## CHECK YOUR UNDERSTANDING:
1/ In the article on police crisis training, rewrite the paragraph that begins "Meaning, that it was either" so it is shorter but keeps its main facts.
2/ Copy word for word the passage of the article on police crisis training from "The session is" to "HPD training division.".

## DOCUMENT SECTION:

####################

The session is part of HPD’s initiative to enhance its crisis intervention and mental health response training.

“When our police officers understand people better and they have other tools to de-escalate and to just understand somebody when they’re going through something, I think that our community is safer,” said IHS Executive Director Connie Mitchell.

The most recent point in time count tallied nearly 4,000 homeless people on Oahu.

HPD says that on any given shift, especially in urban areas, 40-50% of calls can be homeless-related.

“We want to break the revolving door,” said Maj. Mike Lambert, HPD training division.

“I can guarantee you that if we arrest someone for drinking in public and offer no other service, they’ll be drinking in public tomorrow and that’s the reality of it.”

Officers are also working to discern the difference between crime and a personal crisis, in which support services are an option instead of arrest.

“We would have interactions and we’d waste it,” Lambert explained.

“Meaning, that it was either they committed a crime or not and that’s the way it ended. I would say over the last four or five years, we really strengthened our diversion options by working with partners such as IHS to make sure that if it’s not arrest, if it’s nothing, then maybe we can just send them to a service.”

Starting next month, Lambert says HPD recruits will become nationally certified in mental health response and first aid training.

“I do think that we need to be good about matching a particular service with a person’s needs and that’s where assessment comes in,” Mitchell said.

“I think when police officers train to get that kind of assessment skill, that can only be good for our community.”

####################

## EXERCISE DATA:
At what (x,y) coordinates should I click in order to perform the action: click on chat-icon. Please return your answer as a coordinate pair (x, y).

####################

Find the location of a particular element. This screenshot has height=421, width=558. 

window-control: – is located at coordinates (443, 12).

####################

## ANSWERS IN ORDER:
1/ Encounters used to end with only one question: had the person committed a crime or not. Over the last four or five years, HPD has strengthened its diversion options by working with partners such as IHS. Now, if an arrest isn't called for, the person may be sent to a service instead.

2/
The session is part of HPD’s initiative to enhance its crisis intervention and mental health response training.

“When our police officers understand people better and they have other tools to de-escalate and to just understand somebody when they’re going through something, I think that our community is safer,” said IHS Executive Director Connie Mitchell.

The most recent point in time count tallied nearly 4,000 homeless people on Oahu.

HPD says that on any given shift, especially in urban areas, 40-50% of calls can be homeless-related.

“We want to break the revolving door,” said Maj. Mike Lambert, HPD training division.